━━━ Extracted data ━━━

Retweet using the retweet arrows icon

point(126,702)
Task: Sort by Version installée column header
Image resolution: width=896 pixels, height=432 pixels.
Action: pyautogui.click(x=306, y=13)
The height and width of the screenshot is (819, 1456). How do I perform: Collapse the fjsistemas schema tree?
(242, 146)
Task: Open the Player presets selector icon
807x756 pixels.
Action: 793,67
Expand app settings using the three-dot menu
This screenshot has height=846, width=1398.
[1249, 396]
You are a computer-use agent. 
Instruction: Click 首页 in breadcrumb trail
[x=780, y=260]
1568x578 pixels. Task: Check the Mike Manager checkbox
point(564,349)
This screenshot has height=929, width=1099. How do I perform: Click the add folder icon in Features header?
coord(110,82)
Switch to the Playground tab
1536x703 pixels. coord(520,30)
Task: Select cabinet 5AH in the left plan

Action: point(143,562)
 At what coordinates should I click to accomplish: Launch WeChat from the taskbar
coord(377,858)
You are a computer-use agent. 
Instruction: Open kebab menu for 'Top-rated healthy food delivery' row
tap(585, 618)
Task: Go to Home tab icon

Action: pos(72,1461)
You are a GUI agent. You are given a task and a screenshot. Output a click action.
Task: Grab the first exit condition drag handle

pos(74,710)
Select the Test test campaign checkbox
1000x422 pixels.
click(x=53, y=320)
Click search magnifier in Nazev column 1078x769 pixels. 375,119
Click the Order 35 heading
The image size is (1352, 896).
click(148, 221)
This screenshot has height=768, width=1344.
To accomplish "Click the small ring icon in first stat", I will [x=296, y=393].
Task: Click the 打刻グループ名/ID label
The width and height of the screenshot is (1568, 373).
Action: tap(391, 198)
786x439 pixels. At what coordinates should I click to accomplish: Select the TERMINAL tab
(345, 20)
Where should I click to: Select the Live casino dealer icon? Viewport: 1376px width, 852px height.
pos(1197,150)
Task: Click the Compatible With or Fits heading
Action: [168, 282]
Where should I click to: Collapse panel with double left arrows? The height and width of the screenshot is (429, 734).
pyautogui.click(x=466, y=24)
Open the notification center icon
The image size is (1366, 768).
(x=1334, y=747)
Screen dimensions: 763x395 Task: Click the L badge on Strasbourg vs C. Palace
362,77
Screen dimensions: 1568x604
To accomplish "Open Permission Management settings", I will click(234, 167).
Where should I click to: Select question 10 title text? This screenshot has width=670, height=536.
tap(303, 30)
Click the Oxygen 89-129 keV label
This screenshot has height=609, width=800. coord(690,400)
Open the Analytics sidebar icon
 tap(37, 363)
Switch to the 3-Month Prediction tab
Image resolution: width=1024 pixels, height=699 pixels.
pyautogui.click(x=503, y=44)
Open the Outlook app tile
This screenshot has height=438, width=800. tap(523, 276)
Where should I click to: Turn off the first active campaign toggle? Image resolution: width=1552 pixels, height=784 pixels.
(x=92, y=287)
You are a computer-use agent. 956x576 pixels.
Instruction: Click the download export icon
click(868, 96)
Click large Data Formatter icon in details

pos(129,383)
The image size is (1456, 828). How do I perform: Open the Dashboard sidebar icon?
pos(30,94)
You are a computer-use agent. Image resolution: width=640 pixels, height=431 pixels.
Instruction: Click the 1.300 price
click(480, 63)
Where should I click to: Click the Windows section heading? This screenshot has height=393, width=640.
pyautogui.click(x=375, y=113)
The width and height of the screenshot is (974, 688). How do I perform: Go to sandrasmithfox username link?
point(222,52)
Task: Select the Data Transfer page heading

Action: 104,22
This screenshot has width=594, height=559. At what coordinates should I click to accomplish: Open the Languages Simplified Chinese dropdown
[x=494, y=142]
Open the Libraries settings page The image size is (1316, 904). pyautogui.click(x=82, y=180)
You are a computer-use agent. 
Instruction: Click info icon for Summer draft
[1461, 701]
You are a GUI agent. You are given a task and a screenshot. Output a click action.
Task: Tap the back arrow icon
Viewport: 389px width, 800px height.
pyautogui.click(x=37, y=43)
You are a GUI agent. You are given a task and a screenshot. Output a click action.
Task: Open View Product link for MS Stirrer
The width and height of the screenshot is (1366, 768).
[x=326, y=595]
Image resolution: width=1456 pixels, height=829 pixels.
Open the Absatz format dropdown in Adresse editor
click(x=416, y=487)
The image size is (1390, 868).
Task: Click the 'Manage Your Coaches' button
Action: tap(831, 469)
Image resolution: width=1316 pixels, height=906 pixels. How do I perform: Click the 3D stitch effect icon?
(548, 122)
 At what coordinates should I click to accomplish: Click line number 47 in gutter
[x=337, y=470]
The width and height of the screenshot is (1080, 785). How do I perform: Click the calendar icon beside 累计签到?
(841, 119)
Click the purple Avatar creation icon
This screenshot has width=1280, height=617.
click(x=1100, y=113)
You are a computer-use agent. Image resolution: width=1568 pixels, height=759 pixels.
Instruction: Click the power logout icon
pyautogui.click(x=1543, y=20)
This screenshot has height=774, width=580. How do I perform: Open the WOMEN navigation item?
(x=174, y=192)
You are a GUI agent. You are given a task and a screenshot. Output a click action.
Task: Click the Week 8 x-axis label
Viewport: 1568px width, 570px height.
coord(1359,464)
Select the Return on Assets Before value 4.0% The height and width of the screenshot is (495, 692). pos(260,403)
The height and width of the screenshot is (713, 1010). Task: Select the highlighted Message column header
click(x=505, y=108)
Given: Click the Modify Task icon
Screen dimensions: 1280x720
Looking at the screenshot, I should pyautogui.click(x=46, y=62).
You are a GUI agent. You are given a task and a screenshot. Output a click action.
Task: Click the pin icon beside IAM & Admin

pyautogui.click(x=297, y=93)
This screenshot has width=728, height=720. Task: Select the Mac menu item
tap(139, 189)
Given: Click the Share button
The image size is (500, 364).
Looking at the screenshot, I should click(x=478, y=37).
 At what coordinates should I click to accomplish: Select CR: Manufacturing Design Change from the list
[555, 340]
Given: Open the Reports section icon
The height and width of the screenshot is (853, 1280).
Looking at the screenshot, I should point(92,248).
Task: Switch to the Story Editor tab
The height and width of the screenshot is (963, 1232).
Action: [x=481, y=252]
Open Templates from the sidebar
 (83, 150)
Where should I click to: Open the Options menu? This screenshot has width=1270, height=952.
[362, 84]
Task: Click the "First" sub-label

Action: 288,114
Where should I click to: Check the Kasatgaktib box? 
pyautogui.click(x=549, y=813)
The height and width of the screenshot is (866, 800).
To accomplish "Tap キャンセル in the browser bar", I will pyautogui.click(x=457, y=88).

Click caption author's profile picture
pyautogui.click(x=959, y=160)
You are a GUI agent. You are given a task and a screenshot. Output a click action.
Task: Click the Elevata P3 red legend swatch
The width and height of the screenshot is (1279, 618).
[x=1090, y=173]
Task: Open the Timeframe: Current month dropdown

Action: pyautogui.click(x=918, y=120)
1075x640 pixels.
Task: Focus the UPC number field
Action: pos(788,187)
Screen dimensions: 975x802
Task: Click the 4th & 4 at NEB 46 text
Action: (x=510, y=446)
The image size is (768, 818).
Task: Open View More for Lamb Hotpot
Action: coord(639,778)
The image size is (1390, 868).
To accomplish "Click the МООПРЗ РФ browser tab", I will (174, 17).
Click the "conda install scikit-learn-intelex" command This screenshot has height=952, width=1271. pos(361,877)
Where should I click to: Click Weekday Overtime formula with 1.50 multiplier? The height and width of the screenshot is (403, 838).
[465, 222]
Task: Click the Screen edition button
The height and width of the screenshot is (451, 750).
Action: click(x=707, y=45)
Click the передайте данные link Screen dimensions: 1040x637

━━━

_Stated goal_:
Print the items again without any change, beginning at the line that contains "Where should I click to: Select the" and stopping after the line that contains "This screenshot has height=438, width=800.".

_Right answer_:
Where should I click to: Select the Live casino dealer icon? Viewport: 1376px width, 852px height.
pos(1197,150)
Task: Click the Compatible With or Fits heading
Action: [168, 282]
Where should I click to: Collapse panel with double left arrows? The height and width of the screenshot is (429, 734).
pyautogui.click(x=466, y=24)
Open the notification center icon
The image size is (1366, 768).
(x=1334, y=747)
Screen dimensions: 763x395 Task: Click the L badge on Strasbourg vs C. Palace
362,77
Screen dimensions: 1568x604
To accomplish "Open Permission Management settings", I will click(234, 167).
Where should I click to: Select question 10 title text? This screenshot has width=670, height=536.
tap(303, 30)
Click the Oxygen 89-129 keV label
This screenshot has height=609, width=800. coord(690,400)
Open the Analytics sidebar icon
 tap(37, 363)
Switch to the 3-Month Prediction tab
Image resolution: width=1024 pixels, height=699 pixels.
pyautogui.click(x=503, y=44)
Open the Outlook app tile
This screenshot has height=438, width=800. tap(523, 276)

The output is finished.